▶ [Provided entries]:
========
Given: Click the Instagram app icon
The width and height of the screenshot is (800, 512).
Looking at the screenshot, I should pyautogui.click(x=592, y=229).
========
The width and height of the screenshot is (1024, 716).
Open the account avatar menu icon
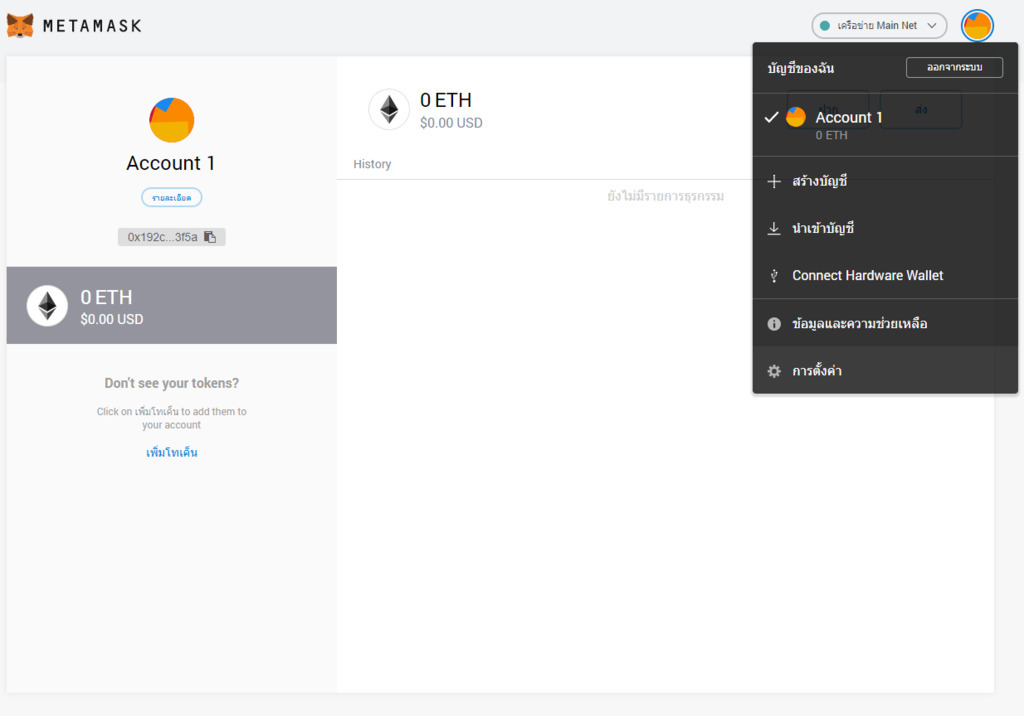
========
▶ [To be done]: Echo the rows between the line holding "Given: Click the Instagram app icon" and the line holding "Looking at the", inclusive.

▶ [Final result]:
Given: Click the Instagram app icon
The width and height of the screenshot is (800, 512).
Looking at the screenshot, I should pyautogui.click(x=592, y=229).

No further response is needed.